Cookie cutter: Google Chrome update worries ad platforms
Google has outlined changes that will make it easier to delete third party cookies in Chrome without losing useful first party cookies. It's also moving to eliminate fingerprinting. That could pose problems for ad tech companies – and the broader digital marketing industry (AdWeek).
Key points:
- Chrome will allow first party cookies by default, leave users to choose whether to block third party cookies, and enable deletion of third party cookies while keeping first party cookies
- Developers will have to identify cross-site cookies
- Google also plans to “detect and intervene” against ‘fingerprinting’, where ad tech companies try to get around cookie blocking and track people using data such as IP address, browser add-ons, language and other identifiers
- Will also launch 'transparency' browser extension that shows all parties in the ad chain, data used to personalise ads, and companies with ad trackers present
- Google will preview features later this year
- Cites user experience, security and privacy as key motives
Changes to the tokens that underpin digital advertising's ecosystem could have deep ramifications for marketing strategies - and for the platforms that execute on behalf of brands and agencies. But it hinges on whether people actually choose to block cookies - an unknown until Google implements its changes.
Google’s stated motives around data privacy have been met with scepticism, especially from ad tech companies that will suffer as a result of cookie changes.

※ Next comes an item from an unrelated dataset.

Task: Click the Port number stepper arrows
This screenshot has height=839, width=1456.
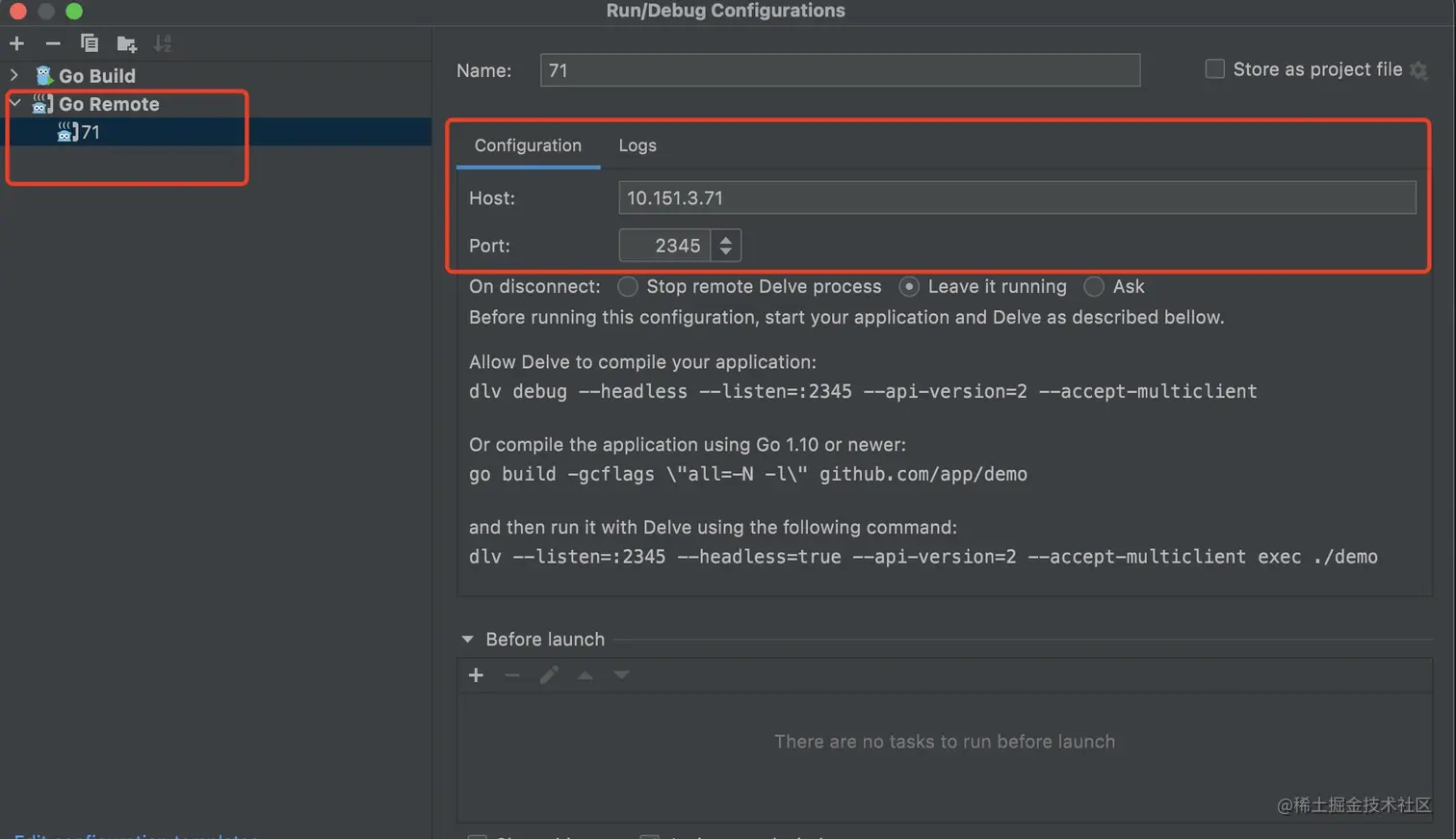Action: [x=726, y=246]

There’s also the question of timing. As political pressure builds for lawmakers to rein in the titans of the surveillance economy, taking steps to head off regulatory intervention makes sound business sense.

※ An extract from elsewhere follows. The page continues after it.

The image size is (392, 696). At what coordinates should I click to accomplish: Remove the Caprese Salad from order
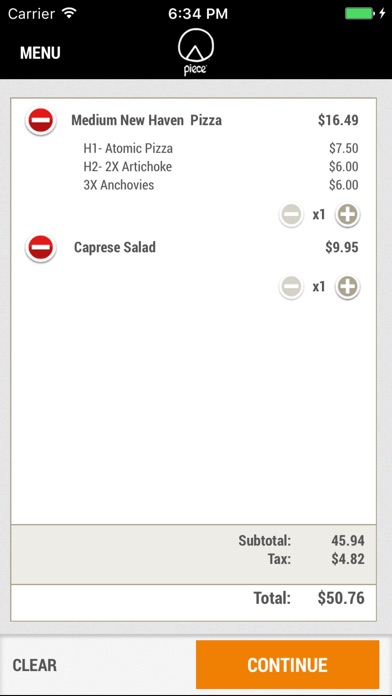41,247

Yet Chrome is the world’s biggest browser, allied to the world’s biggest search engine and ad business. On past performance, Google is highly unlikely to do anything that hobbles its cash cow.
For the broader ad industry, cookie cutting could be transformational. For some, potentially terminal, which might just result in more money for Google. With users largely logged in - and opted in - for all the personalisation they can eat in return for free services, Google has less dependence on the code that underpins the business models of some of its competitors. Removing rivals' ability to create workarounds with fingerprinting compounds their looming problems.

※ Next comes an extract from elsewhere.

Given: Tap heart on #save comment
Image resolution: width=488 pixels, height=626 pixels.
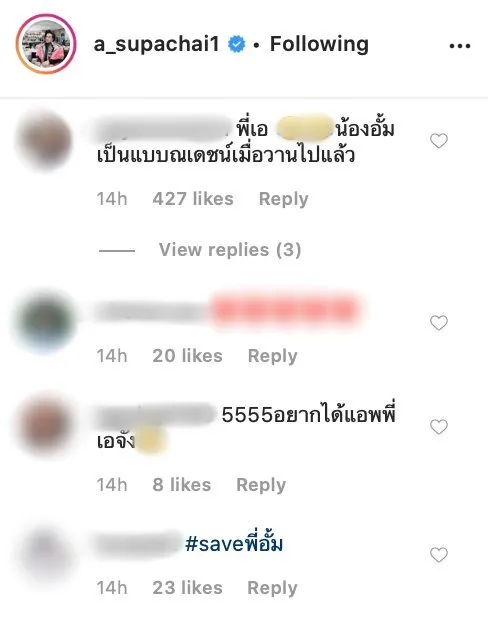Looking at the screenshot, I should pyautogui.click(x=439, y=555).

A cynic may suggest that when it comes to privacy pivots and walled gardens, anything Facebook can do, Google can do better. Proponents argue that if it prevents the ad industry exploiting loopholes and stops people being chased around the internet by a pair of shoes they bought three weeks ago, there may yet be some upside. But parts of the digital ad industry are bracing for the worst: Omnicom Media Group CEO Scott Hagedorn believes the move "renders DMPs almost useless". He fears 80% of cookies will be wiped out.
Others believe the move will drive advertisers and publishers to create more premium private marketplaces or publisher alliances weighted towards first party data.
Either way, third party cookies have been on notice for the best part of a decade. Now the advertising industry and publishers have even greater impetus to collaborate on solutions.